Clients often ask me what I eat for breakfast.  As if the answer is a window in to my secret healthy, holy grail.  To be honest, I’m still searching for my Health Holy Grail: The potion that crushes my sweet tooth cravings, the meal that leaves me happy, healthy, wealthier and wiser, right?

Well, maybe it’s in a spinach smoothie or maybe it’s in an onion, mushroom and arugula omelet? All I know, is the easiest, tastiest, most filling breakfast for me is my go to Simple Sating Breakfast Bowl:

In a reasonably small bowl or coffee mug, I combine Plain Greek yogurt, fruit and nuts.

Sounds simple. Almost too simple. But lets take a closer look at my Simple Sating Breakfast Bowl’s contents:

Berry Bowl

Each morning I keep my gut guessing, I mix it up with different fruits, and nuts and berries.

But it always begins with a few dollops of plain greek yogurt.

Skip the flavored junk, which has tons of added sugar…and don’t fall for Dannon or Yoplait “greek-style” yogurts, get the real stuff; I like Fage, Helios or Trader Joe’s Organic European style yogurt. Don’t fret the fat content, it’s great for your gut, your digestion, keep you full and you NEED fat for vitamin absorption, among other things.  The probiotics in yogurt, coupled with greek yogurt’s protein punch are fantastic for GI health (and keep you full and regular!)

berry bowl 2

My fruit choices are usually low glycemic fruits, like organic berries (when they are in season) or a diced organic apple, or sometimes, when I really wanna splurge on my superfood intake, I use goji berries to blast up my ‘health ante’.

The nuts I enjoy with plain Greek Yogurt are either walnuts, almonds (whole, chopped, slivers or sliced), or pecans, though any ole nut’d do.  This addition adds protein and keeps you fuller (is that a word?) longer and packs in mega-micronutrients that aid in overall health. Sating.

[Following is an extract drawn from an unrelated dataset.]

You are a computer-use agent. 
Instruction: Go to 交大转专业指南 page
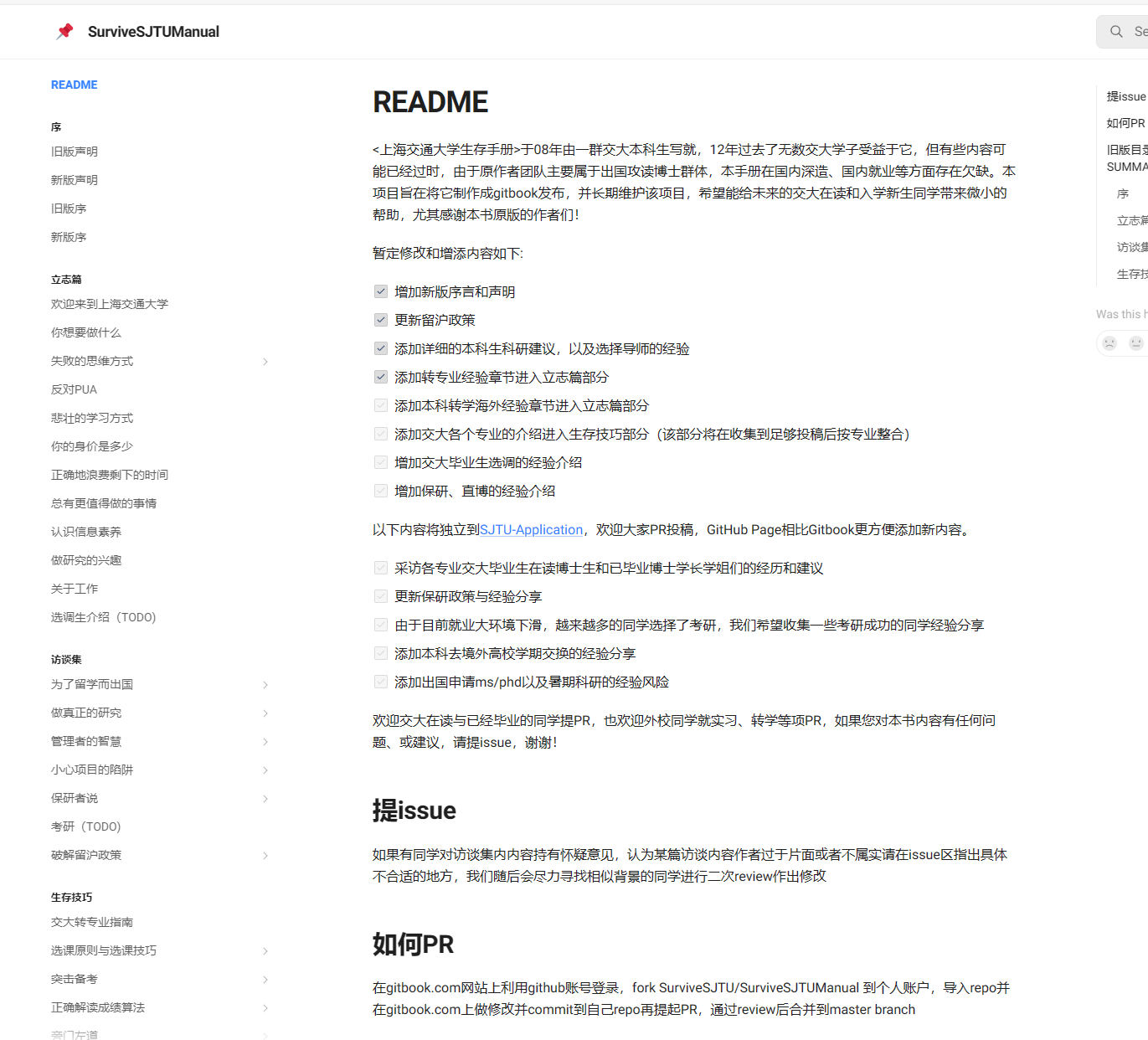[x=92, y=922]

Oh and don’t forget the cinnamon! I hit it hard with 5-6 dashes! Boosts flavor and lowers blood pressure and cholesterol (or that’s what “they” say, anyway).

The easy clean up tossing a bowl in the dishwasher is simple and sating as well.

2 thoughts on “RECIPE: Simple Sating Breakfast Bowl

  1. Yum! Blueberries and raspberries are the favorites here! We do add some of my dad’s maple syrup. And for STC (slow transit), I’ve taken to adding tiger nut flour and a Klaire prebiotic scoop. Actually tastes great! I didn’t used to tolerate any dairy, but now find I can tolerate it when I make my own yogurt and drip it.